**EXERCISE A**:
Can you reproduce, word for word, the part of the passage on the financial crisis below that begins at the words "This means that" and stops after "to be poor."?

**QUOTED PASSAGE**:
##############################

The International Students for Social Equality will hold a public meeting Tuesday, May 13 at the University of Delaware to discuss the financial crisis and its implications for workers and students.

Following the March 14 bailout of investment bank Bear Stearns, former Federal Reserve Board chairman Alan Greenspan wrote that the current financial crisis is the most serious since the Second World War. While only last year the Federal Reserve projected total financial sector losses from the crisis at some $100 billion, current estimates range up to $3 trillion, or almost one quarter of US annual output.

This means that students will likely leave college, burdened with debt, to face a job market in worse condition than at any other time for the past 60 years. Moreover, the recession will spark a long-delayed realignment between borrowing and consumption among US households. People will have less money to spend. They will have to adjust their standard of living downward, or, in everyday language, learn to be poor.

##############################

**EXERCISE B**:
Would you write out, unchanged, the lines of the records below that begin at the line containing "How do I perform: Sort" and stop after the line containing "Task: Open WhatsApp Ordering in the sidebar"?

##############################

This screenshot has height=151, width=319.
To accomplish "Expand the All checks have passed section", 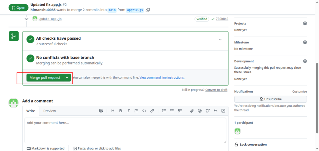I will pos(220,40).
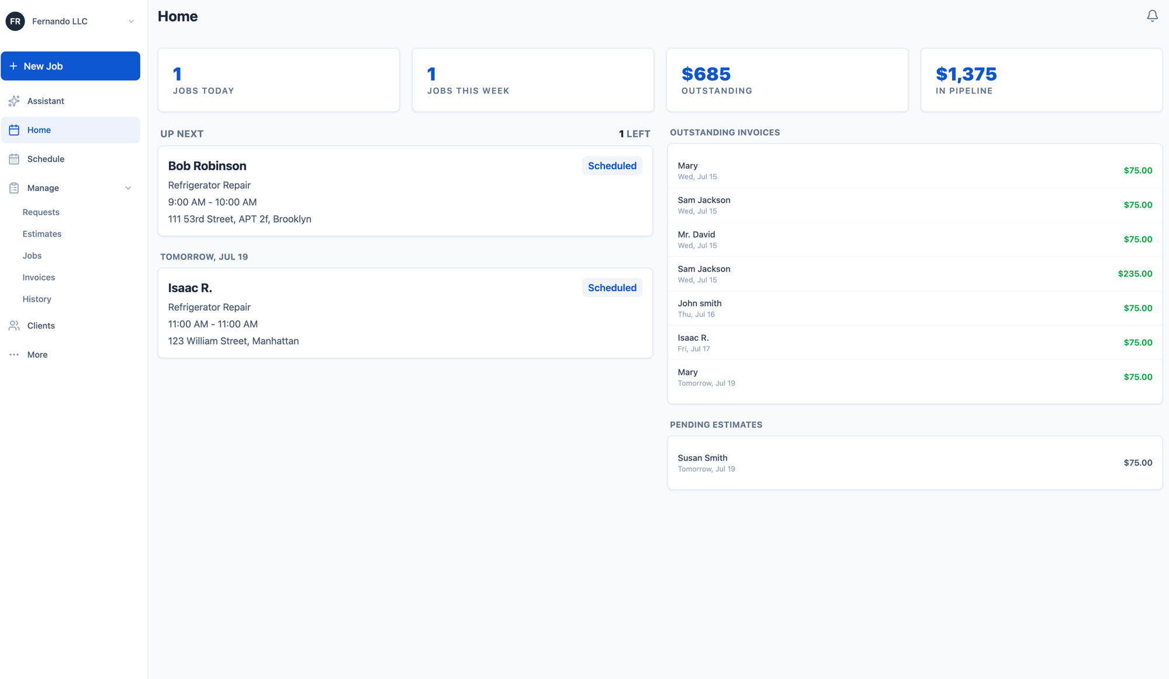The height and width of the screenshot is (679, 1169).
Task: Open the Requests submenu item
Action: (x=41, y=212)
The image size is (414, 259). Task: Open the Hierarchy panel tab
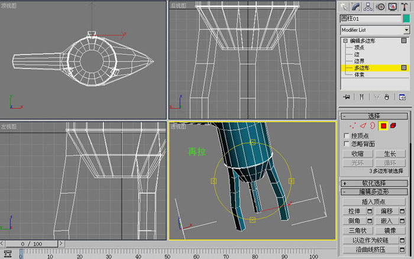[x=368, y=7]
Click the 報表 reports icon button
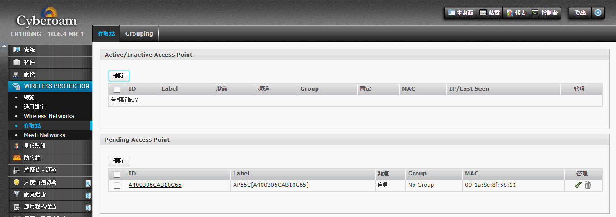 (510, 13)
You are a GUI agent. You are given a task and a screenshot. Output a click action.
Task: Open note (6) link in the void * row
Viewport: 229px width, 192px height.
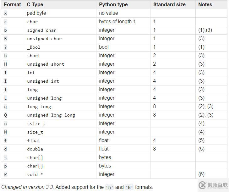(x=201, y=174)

##############################

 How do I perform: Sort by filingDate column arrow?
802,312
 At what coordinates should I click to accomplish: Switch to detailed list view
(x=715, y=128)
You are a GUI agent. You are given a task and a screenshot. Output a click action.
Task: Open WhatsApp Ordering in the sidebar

##############################

**WORKED ANSWER A**:
This means that students will likely leave college, burdened with debt, to face a job market in worse condition than at any other time for the past 60 years. Moreover, the recession will spark a long-delayed realignment between borrowing and consumption among US households. People will have less money to spend. They will have to adjust their standard of living downward, or, in everyday language, learn to be poor.

**WORKED ANSWER B**:
 How do I perform: Sort by filingDate column arrow?
802,312
 At what coordinates should I click to accomplish: Switch to detailed list view
(x=715, y=128)
You are a GUI agent. You are given a task and a screenshot. Output a click action.
Task: Open WhatsApp Ordering in the sidebar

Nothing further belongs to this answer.